Grassroots to board sponsorship
Today, Wickes has five highly active, dynamic networks – covering BAME, Ability, Wellbeing, LGBTQI+, and Gender Diversity. Working across the business, a board sponsor for each network supports these conversations at each stage, ensuring that topics remain front of mind amongst decision-makers to drive change.
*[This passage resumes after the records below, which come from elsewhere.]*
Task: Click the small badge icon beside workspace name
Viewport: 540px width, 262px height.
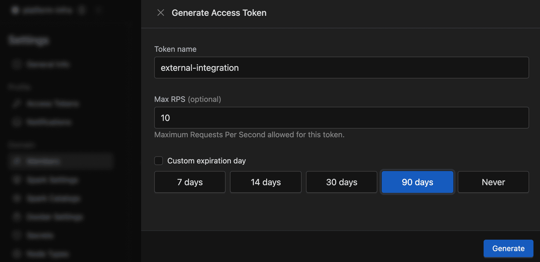Action: (x=81, y=10)
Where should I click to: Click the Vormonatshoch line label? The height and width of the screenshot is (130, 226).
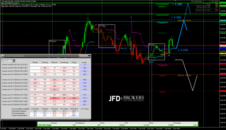(x=163, y=4)
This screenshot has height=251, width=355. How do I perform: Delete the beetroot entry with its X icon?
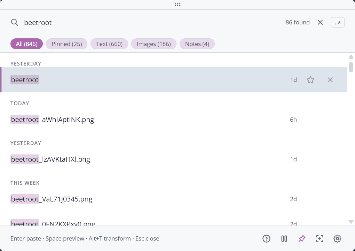[x=330, y=80]
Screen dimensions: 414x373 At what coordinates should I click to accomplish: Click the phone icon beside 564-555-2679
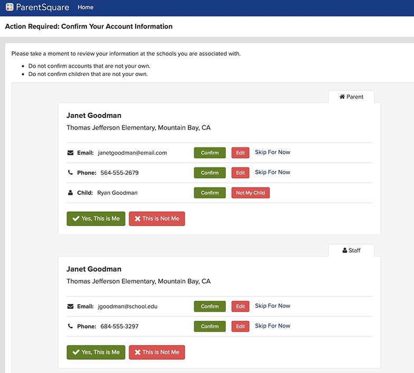tap(71, 173)
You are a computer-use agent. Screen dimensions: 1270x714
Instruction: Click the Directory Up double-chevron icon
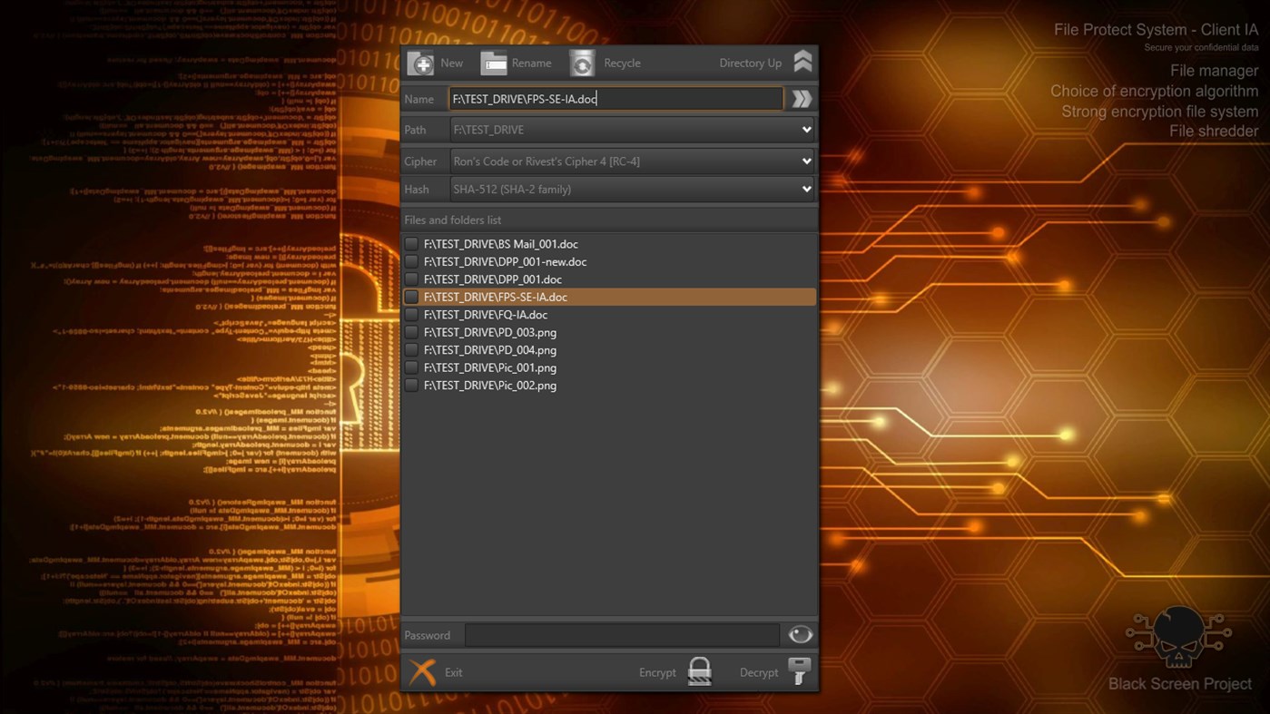[x=802, y=61]
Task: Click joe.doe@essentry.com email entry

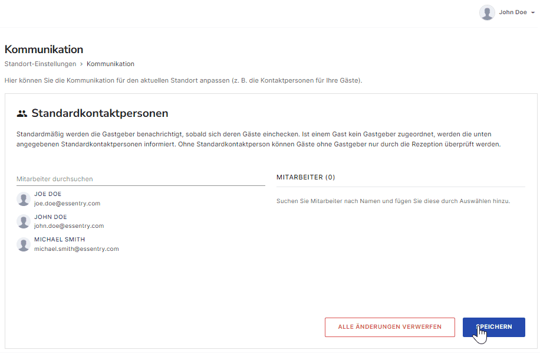Action: 67,204
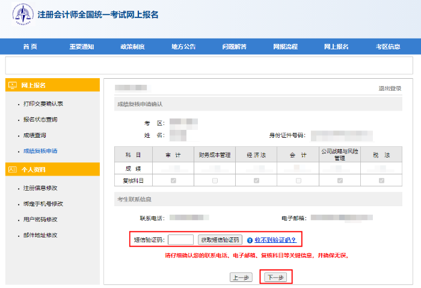Screen dimensions: 421x288
Task: Open 问题解答 in the top navigation
Action: [234, 47]
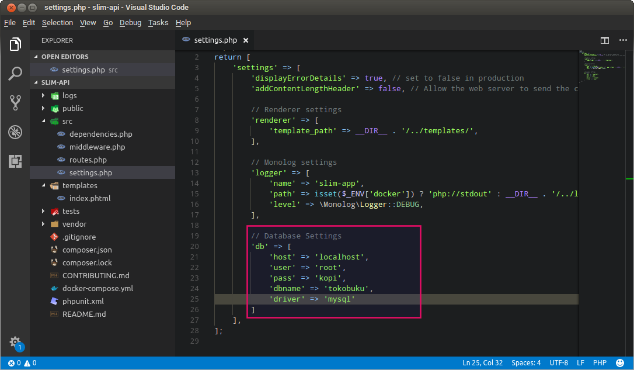Open the Go menu

point(107,22)
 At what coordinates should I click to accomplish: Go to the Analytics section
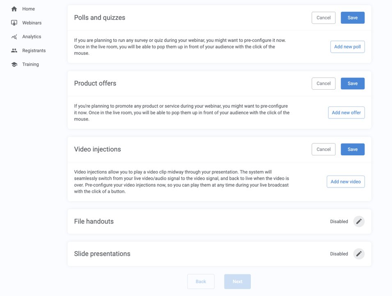coord(32,37)
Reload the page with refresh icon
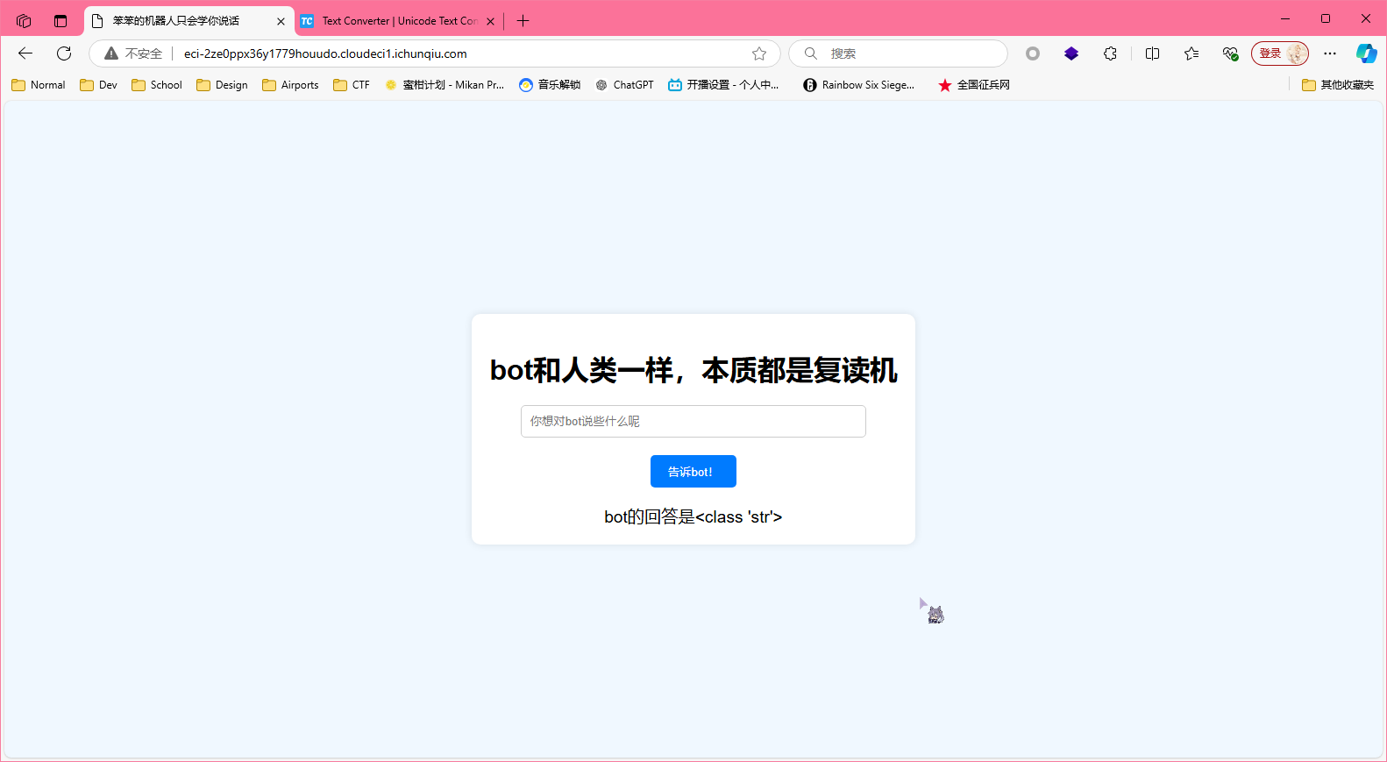This screenshot has width=1387, height=762. (64, 53)
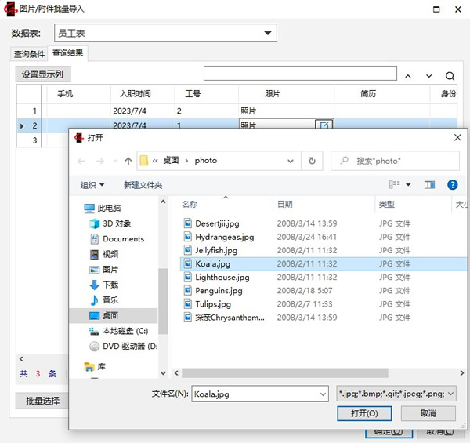The image size is (470, 443).
Task: Click the blue help question mark icon
Action: pyautogui.click(x=452, y=185)
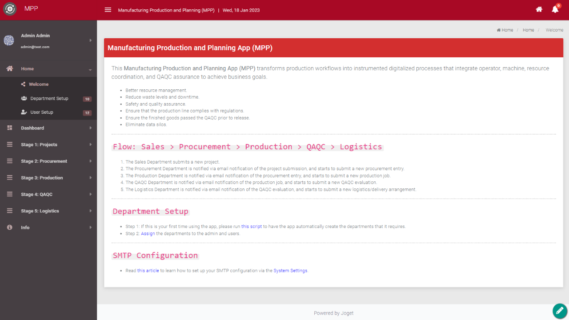
Task: Click the Info circle icon in sidebar
Action: [10, 228]
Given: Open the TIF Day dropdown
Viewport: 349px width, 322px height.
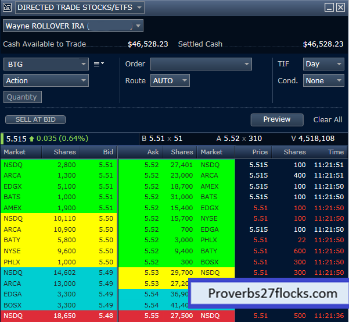Looking at the screenshot, I should 339,64.
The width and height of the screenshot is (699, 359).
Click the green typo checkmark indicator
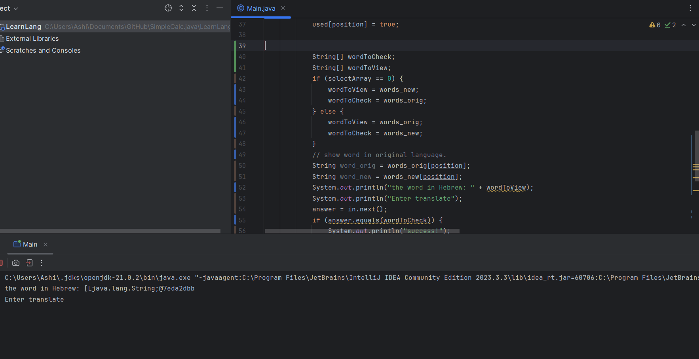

The shift from D&I to ‘belonging.’
To meet their ambitious growth plan, Wickes decided to supercharge their internal development process by putting ‘belonging’ at the heart of their D&I strategy. They did this by developing an internal positioning – ‘Feel at Home’ – building stronger teams and better working environments by encouraging and empowering everyone to be their true selves.
The story so far…
- Trained over 130 LGBT+ allies
- 360+ completed Disability Smart Training
- Trained over 233+ Mental Health First Aiders
- 383+ took part in the Race, Ethnicity, and Identity Cultural Allyship Programme
- Top 10 UK retailers for D&I – FT Global Diversity Leaders 2021
Louise Tait, Head of HR, OD, and Talent at Wickes, said: “At Wickes, we have been making the shift from Diversity & Inclusion to ‘belonging’ for some time but have only recently started to position the emotional outcome of ‘belonging’ at the center of our D&I strategy and use this to orientate and re-focus our language, activities, and interventions in this way.
“To break down these barriers, you have to start with accepting the concept of privilege and the simple but essential fact that you can not judge the world, on behalf of your team, based on how you see and experience it. This means you have to listen to everyone in the team, really listen, accept what they share as true (even if you haven’t seen it or witnessed it) and then work together to develop actions to improve.”